インターナショナルセッション(口頭発表)

セッション記号 A (大気水圏科学) » A-GE 地質環境・土壌環境

[A-GE05] Subsurface Mass Transport and Environmental Assessment

2016年5月23日(月) 09:00 〜 10:25 302 (3F)

コンビーナ:*濱本 昌一郎(東京大学大学院農学生命科学研究科)、森 也寸志(岡山大学大学院環境生命科学研究科)、斎藤 広隆(東京農工大学大学院農学研究院)、川本 健(埼玉大学大学院理工学研究科)、張 銘(産業技術総合研究所地圏資源環境研究部門)、座長:川本 健(埼玉大学大学院理工学研究科)

09:15 〜 09:30

[AGE05-02] Distribution of radioactive Cs in Iitate soil, Fukushima: Multivariate analysis and numerical modeling approaches

*Quoc Thuyet Dang1Takahiro Tatsuno1Hiromi Imoto1Shoichiro Hamamoto1Taku Nishimura1 (1.The University of Tokyo)

キーワード:radioactive cesium modeling, multivariate analysis, Fukushima

The transport of radioactive Cs in soil has been extensively studied. Many complex numerical models have been introduced to elucidate the migration mechanism of Cs in soil. The models usually required a lot of parameters which are not always available or hard to get, thus their applicability is still limited especially in a large field due to lack of input data. Moreover, the uncertainties and heterogeneity of soil physical and chemical properties may cause the simulation and prediction to be less accurate. We hypothesized that all parameters theoretically associated with the transport of Cs in soil were not always important for the prediction. Depending on specific field conditions, the prediction could be done solely based on fewer important parameters yet getting adequate prediction accuracy. This study aimed to elucidate the distribution and migration of Cs in surface soil, and to support future development of mechanism model for effectively predicting Cs transport in Iitate soil. Cs concentrations in top 30-cm surface soil were monitored in 2013-2015 at 12 plots in an abandoned forest located 40 kilometers northwest of the Fukushima Daiichi NPP. We used multivariate statistical analysis techniques to classify and compare the differences in distribution of Cs under field conditions. The analysis characterized the distribution states and pointed out the most important parameters that possibly influenced the migration of Cs in Iitate soil.

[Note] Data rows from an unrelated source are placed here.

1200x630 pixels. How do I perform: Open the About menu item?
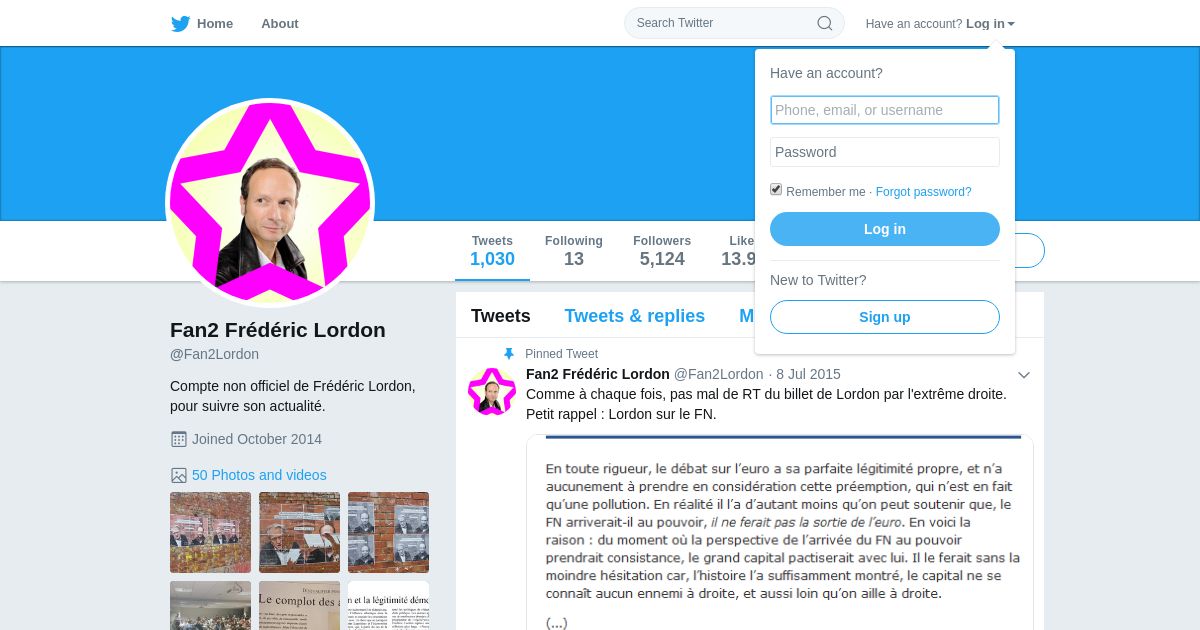tap(280, 24)

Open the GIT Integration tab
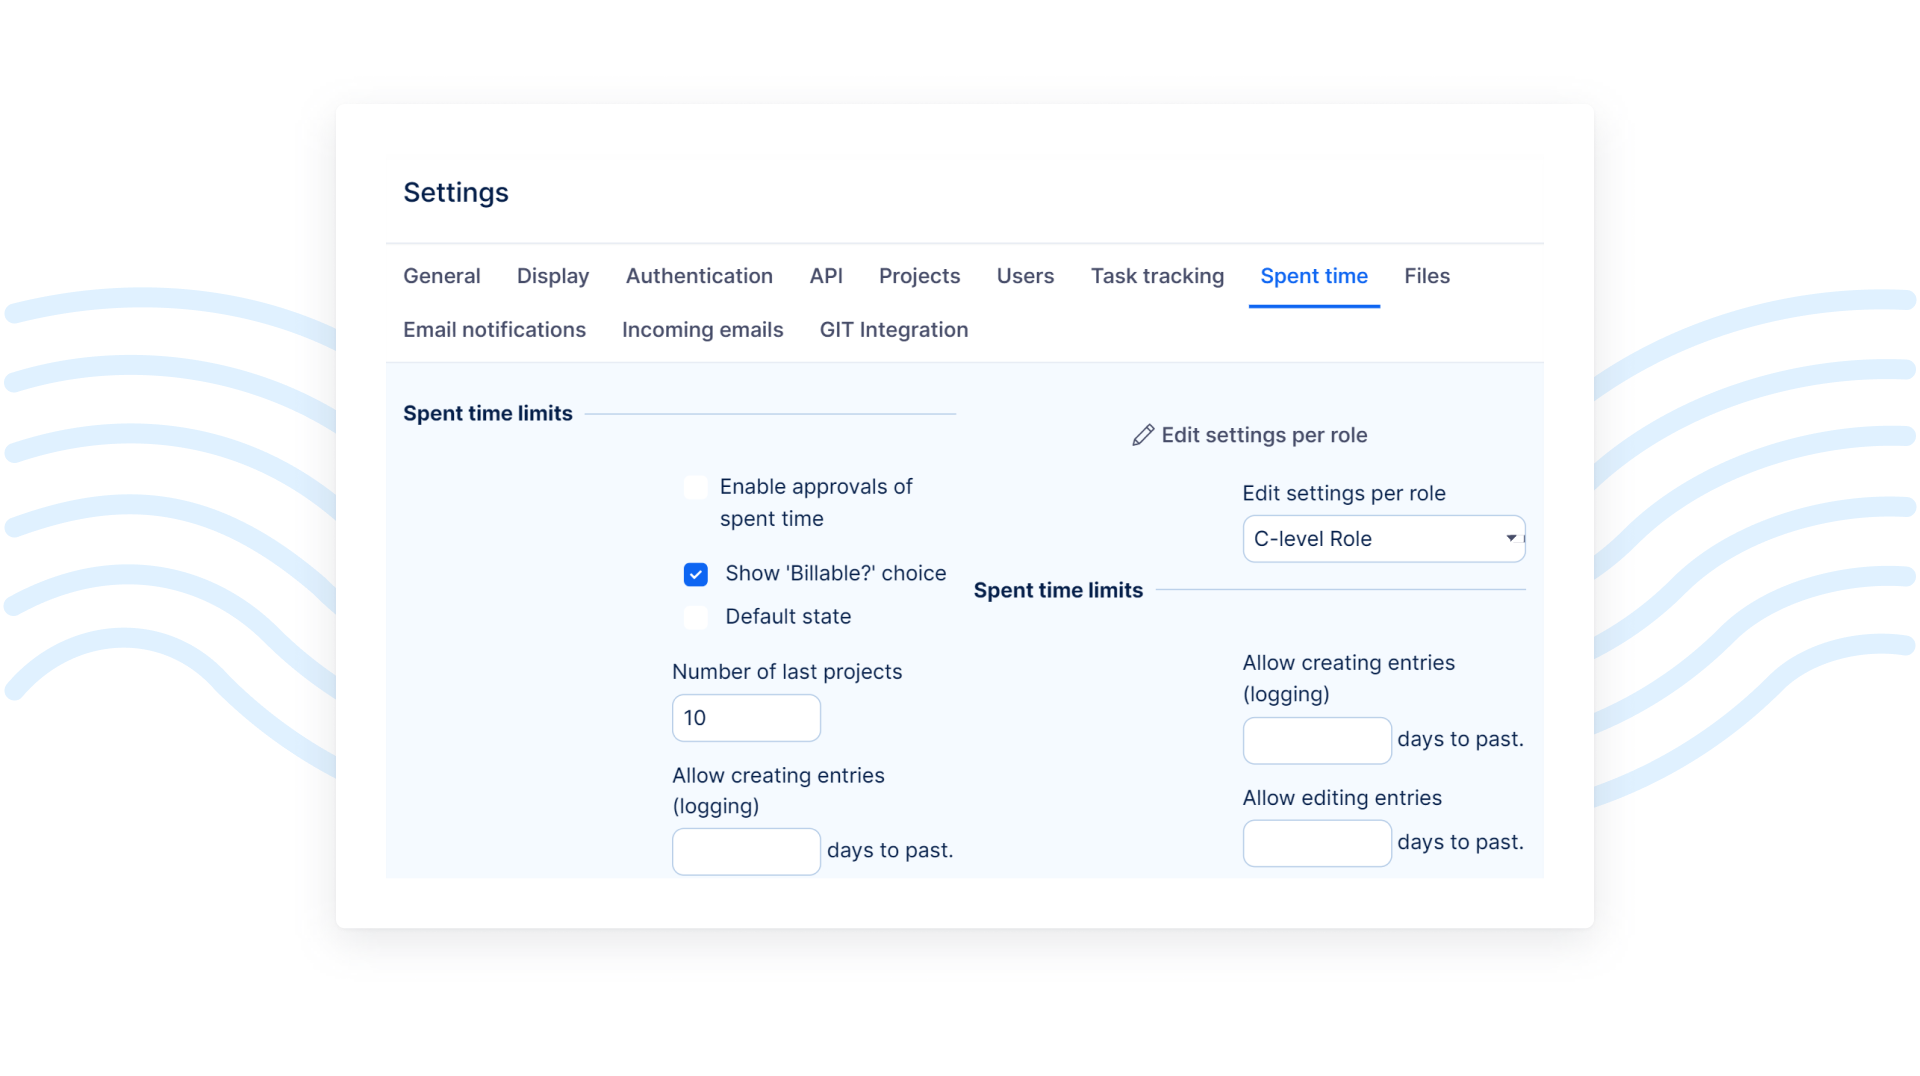(x=893, y=330)
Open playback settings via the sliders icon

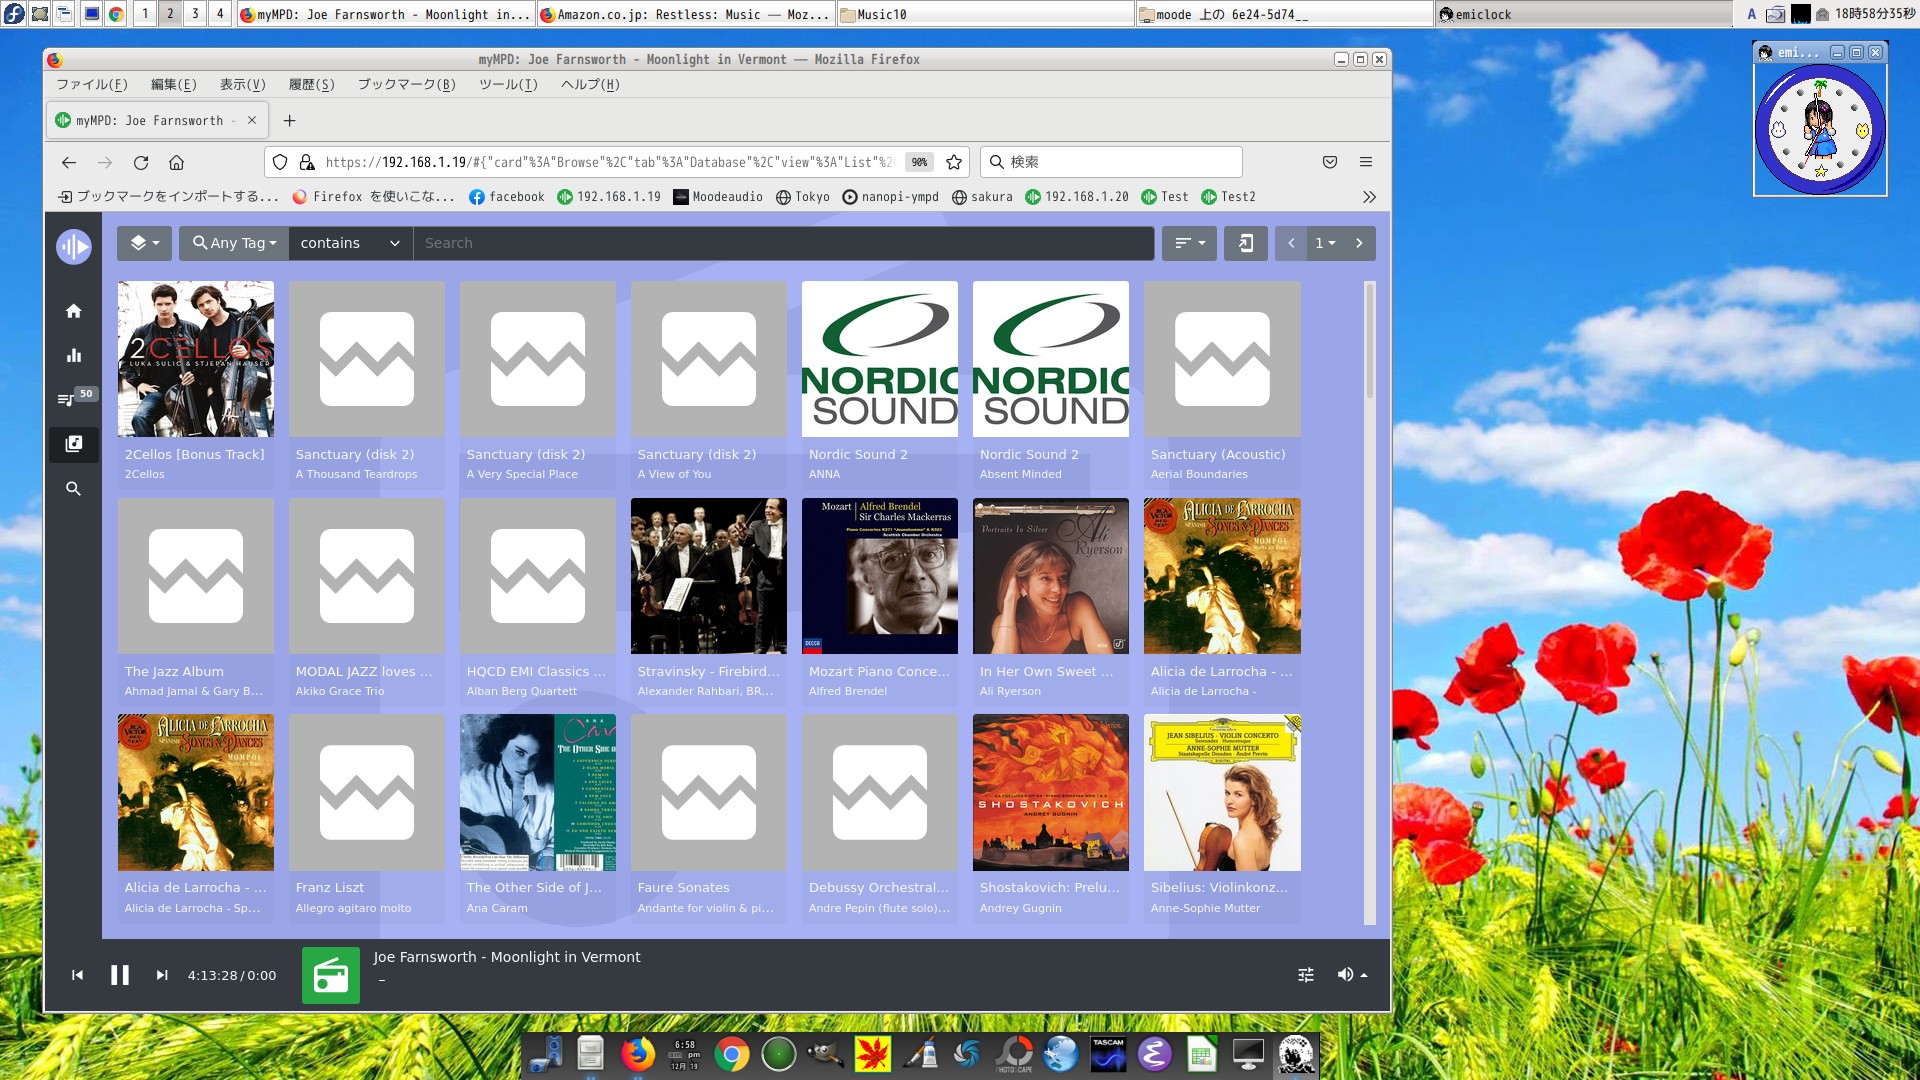tap(1305, 974)
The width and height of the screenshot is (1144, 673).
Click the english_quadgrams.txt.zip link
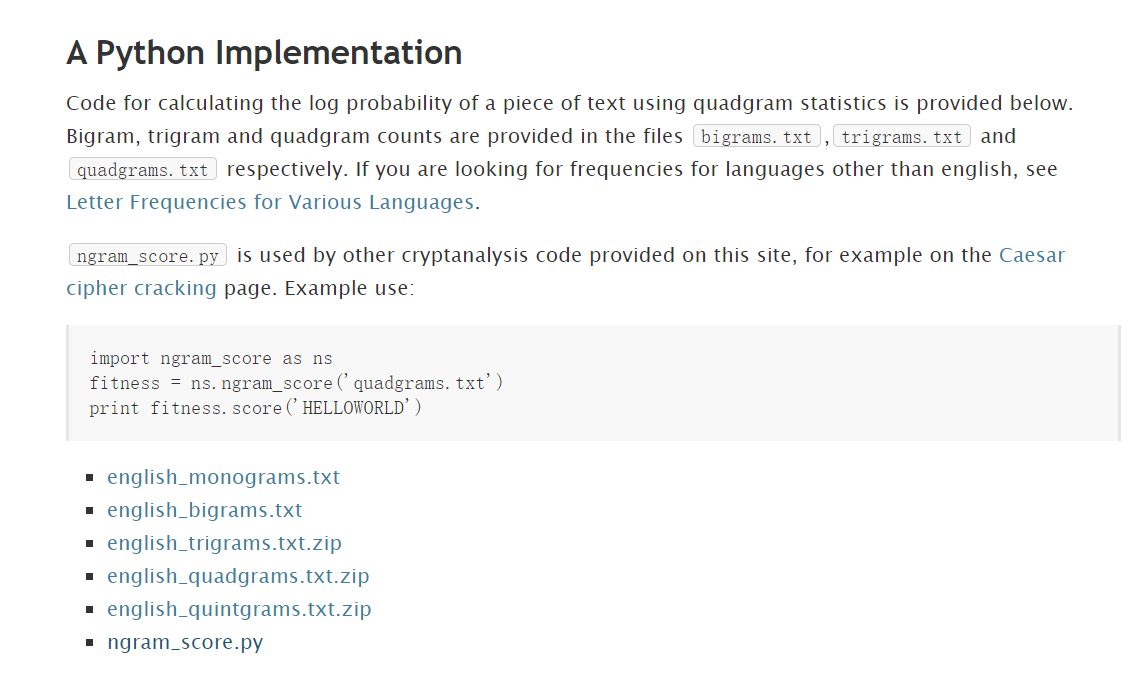coord(238,576)
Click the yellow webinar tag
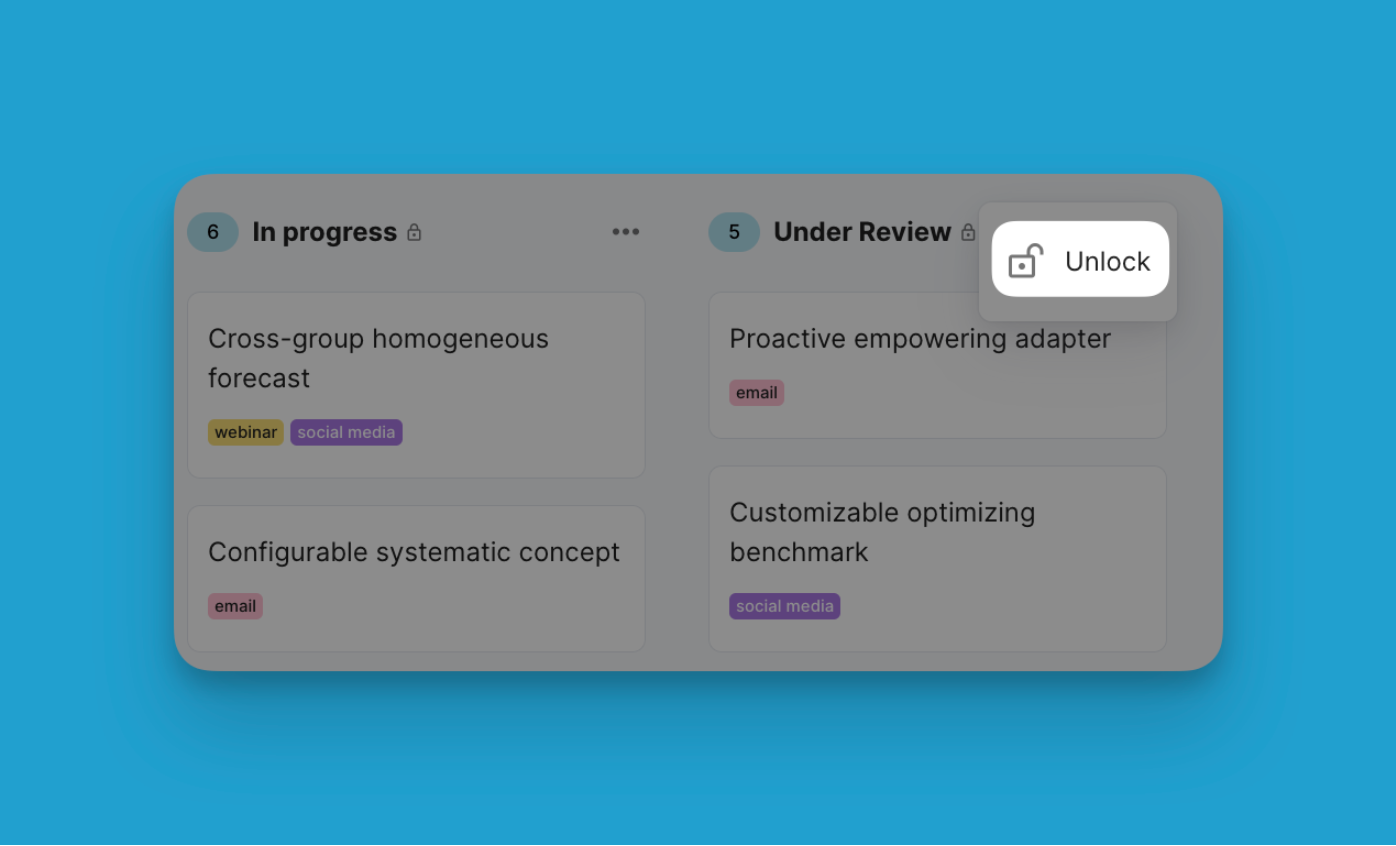 (x=246, y=433)
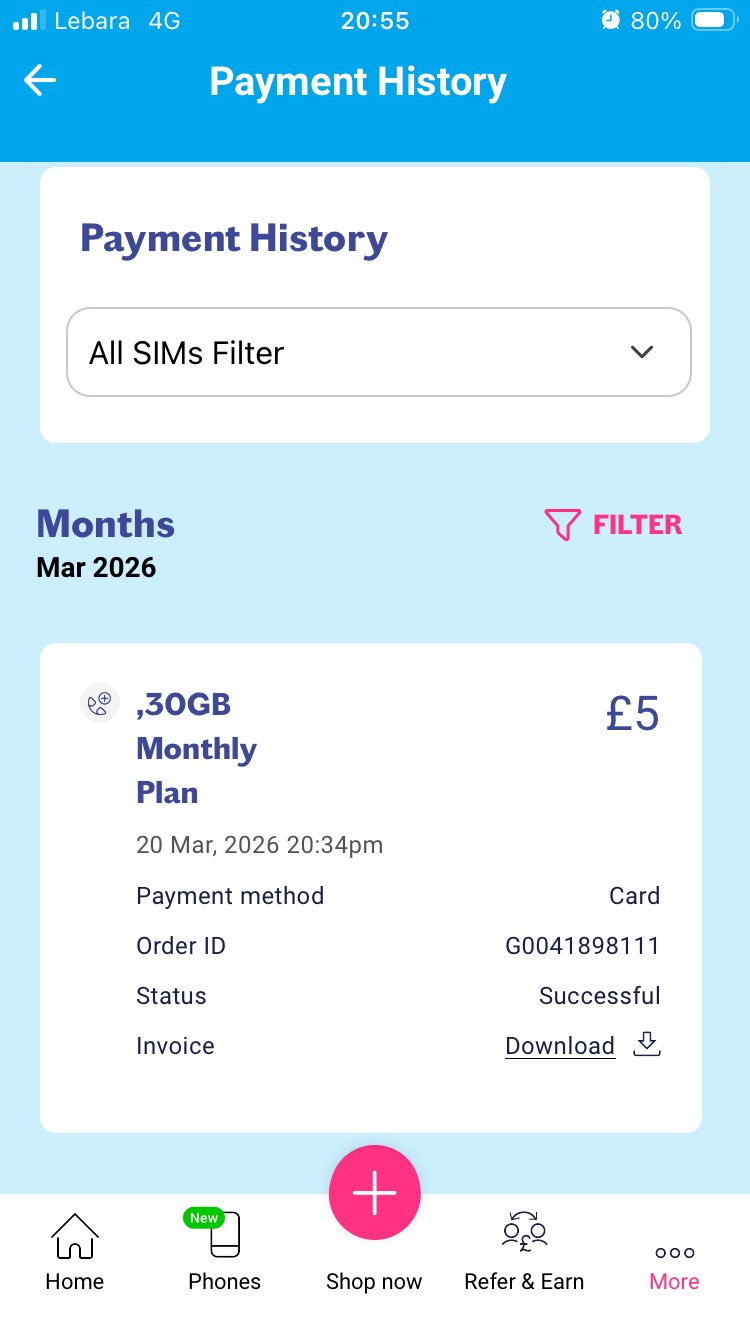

A mechanism model was developed based on the physical and chemical processes associated with the above important parameters to simulate and predict Cs transport in surface soil. The results indicated soil organic carbon was highly associated with the distribution of Cs in soil. Soil erosion, and soil deposition tent to be the most important processes affect the transport of Cs in surface soil, while litter layers significantly affected the downward migration of Cs in soil profile.